As publicações criadas de forma coordenada pelos EUA também foram feitas a pensar num público maioritariamente muçulmano, e muitos conteúdos usaram teorias falsas sobre vacinas incluírem gelatina de porco ou outras substâncias nocivas na vacina Sinovac. Isto tudo numa altura em que a pandemia estava a matar milhares de pessoas todos os dias, particularmente em países no Médio Oriente e Ásia Central.
Milhões por vacinar obrigou a mensagem extrema nas Filipinas
As contas criadas pelos EUA tinham dezenas de milhares de seguidores e, embora não seja possível confirmar se os conteúdos eram vistos ou que impacto tiveram em cidadãos filipinos, a verdade é que o país foi muito afetado pela desinformação e pela falta de vontade de muita da população em vacinar-se. A situação foi tão difícil de gerir que, em junho de 2021, o então Presidente Rodrigo Duterte ameaçou prender pessoas que recusassem ser vacinadas.
“Existe uma crise neste países. Estou exasperado com os filipinos que não ouvem os conselhos do Governo”, lamentou o líder num discurso televisivo, de máscara, em que condenou a existência massiva de desinformação.
Quando Duterte falou ao países, apenas 2,1 milhões de pessoas, dos 114 milhões de cidadãos filipinos, tinham sido completamente vacinadas, longe do objetivo de 70 milhões de pessoas inoculadas contra a doença. Em junho de 2021, mais de 24 mil filipinos tinham morrido devido à Covid-19, com mais de 1,3 milhões de casos registados.
Três anos depois, o país já conta com 71% de população vacinada, mas mais de 4 milhões de casos e 66 mil mortes desde o início da pandemia, segundo dados da Universidade Johns Hopkins.
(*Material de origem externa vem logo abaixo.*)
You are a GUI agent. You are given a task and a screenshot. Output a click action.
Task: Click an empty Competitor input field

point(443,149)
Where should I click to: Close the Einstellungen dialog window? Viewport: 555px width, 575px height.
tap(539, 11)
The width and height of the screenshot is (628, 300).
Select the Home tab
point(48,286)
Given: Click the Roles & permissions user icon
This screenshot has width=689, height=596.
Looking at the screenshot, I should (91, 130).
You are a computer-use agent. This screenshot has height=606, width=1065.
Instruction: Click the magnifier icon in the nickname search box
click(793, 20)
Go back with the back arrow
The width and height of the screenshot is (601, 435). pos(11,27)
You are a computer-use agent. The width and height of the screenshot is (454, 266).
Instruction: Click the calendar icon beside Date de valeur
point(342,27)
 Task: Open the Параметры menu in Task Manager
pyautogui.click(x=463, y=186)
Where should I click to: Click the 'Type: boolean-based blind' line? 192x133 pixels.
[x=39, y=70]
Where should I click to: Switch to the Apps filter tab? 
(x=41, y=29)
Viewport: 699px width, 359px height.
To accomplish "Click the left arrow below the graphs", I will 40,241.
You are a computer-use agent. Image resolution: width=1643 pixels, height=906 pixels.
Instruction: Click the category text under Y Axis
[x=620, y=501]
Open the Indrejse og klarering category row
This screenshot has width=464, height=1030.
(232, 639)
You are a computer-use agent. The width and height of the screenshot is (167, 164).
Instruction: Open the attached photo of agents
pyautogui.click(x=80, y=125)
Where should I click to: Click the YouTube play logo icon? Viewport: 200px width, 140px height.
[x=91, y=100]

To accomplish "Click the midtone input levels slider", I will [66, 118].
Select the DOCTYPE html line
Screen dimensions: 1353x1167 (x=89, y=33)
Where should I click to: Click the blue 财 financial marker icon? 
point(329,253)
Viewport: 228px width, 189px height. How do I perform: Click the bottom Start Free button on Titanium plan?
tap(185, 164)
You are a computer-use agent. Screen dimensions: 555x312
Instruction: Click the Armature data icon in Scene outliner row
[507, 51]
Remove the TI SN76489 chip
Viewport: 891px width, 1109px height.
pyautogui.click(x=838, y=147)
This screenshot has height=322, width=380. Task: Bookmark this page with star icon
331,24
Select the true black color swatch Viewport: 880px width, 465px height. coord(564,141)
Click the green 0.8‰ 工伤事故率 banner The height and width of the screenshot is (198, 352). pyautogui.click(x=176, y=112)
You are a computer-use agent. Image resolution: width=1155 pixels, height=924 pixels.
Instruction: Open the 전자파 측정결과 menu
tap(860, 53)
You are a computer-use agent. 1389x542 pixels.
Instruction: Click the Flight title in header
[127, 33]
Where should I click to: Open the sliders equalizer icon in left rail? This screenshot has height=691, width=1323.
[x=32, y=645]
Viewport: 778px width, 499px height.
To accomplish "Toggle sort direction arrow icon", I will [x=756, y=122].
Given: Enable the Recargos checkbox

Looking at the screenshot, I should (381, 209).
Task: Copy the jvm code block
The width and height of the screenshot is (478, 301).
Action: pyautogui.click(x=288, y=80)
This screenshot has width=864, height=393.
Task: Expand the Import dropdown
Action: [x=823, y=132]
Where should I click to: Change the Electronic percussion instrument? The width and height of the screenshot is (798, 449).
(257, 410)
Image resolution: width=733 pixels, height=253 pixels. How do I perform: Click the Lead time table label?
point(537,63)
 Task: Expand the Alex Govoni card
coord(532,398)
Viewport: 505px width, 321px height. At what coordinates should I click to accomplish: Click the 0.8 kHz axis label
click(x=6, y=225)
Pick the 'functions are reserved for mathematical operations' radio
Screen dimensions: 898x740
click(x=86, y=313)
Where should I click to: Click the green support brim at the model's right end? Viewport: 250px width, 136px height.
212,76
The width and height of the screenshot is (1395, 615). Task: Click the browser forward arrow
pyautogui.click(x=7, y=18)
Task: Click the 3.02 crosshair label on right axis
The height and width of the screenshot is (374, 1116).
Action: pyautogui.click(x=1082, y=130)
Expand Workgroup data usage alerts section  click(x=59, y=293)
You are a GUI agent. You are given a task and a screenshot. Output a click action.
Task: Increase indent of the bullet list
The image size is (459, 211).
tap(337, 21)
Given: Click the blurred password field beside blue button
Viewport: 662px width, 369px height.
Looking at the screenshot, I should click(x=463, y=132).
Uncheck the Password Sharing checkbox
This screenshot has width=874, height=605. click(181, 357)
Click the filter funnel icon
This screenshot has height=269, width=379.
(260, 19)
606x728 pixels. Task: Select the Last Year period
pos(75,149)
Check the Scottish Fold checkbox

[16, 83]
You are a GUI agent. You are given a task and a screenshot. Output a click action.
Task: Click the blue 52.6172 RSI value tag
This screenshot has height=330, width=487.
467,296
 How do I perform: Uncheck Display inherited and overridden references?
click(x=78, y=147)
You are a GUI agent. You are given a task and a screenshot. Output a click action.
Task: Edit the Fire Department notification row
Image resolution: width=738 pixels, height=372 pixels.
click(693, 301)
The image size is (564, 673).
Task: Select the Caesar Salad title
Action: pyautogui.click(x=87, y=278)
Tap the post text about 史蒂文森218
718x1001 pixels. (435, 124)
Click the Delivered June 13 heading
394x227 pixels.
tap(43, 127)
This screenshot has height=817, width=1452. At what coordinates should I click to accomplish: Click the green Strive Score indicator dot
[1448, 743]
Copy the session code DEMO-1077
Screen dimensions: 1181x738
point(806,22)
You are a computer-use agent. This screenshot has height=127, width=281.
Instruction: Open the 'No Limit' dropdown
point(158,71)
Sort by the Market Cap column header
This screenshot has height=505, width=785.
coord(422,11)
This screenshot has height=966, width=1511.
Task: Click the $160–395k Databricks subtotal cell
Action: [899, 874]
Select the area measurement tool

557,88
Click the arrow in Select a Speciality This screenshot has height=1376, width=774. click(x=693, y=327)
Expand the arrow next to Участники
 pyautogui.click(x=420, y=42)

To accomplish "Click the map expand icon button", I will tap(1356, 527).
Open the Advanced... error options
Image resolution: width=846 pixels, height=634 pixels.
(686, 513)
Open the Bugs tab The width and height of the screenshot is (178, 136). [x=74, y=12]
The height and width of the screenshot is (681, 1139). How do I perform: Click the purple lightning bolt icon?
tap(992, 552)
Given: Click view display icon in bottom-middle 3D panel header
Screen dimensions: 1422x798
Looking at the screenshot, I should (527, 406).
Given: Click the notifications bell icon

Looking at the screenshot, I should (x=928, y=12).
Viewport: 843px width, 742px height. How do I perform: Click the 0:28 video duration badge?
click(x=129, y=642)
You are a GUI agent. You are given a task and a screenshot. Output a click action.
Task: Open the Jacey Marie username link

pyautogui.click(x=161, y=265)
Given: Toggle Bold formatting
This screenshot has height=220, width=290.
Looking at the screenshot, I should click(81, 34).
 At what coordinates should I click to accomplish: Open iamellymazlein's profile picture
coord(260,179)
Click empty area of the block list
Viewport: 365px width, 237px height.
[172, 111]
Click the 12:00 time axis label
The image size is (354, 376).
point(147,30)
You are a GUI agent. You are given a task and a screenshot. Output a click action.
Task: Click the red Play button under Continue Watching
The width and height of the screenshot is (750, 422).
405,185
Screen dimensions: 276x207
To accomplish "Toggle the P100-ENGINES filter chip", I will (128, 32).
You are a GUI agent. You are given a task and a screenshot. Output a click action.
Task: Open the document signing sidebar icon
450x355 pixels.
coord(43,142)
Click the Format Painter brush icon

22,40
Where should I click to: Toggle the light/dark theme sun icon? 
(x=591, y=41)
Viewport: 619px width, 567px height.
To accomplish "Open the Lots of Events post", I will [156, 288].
Os EUA e a China trocam acusações um contra o outro sobre quem produz mais propaganda nociva. Uma porta-voz do Pentágono disse que os norte-americanos “usam uma variedade de plataformas, incluindo redes sociais, para combater os ataques de influência maligna que têm como alvos os EUA, os aliados e parceiros”, e acusou a China de “começar a responsabilizar falsamente os EUA de espalharem a Covid-19”.
Por e-mail, o Ministério dos Negócios Estrangeiros de Pequim reiterou a tese de que os norte-americanos manipulam as redes sociais, para serem prejudiciais ao Governo comunista chinês.
Já as Filipinas mostraram-se alarmadas com a investigação e o seu Departamento de Saúde afirmou, em resposta à agência britânica, que “as conclusões da Reuters merecem ser investigadas e ouvidas pelas autoridades dos respetivos países”.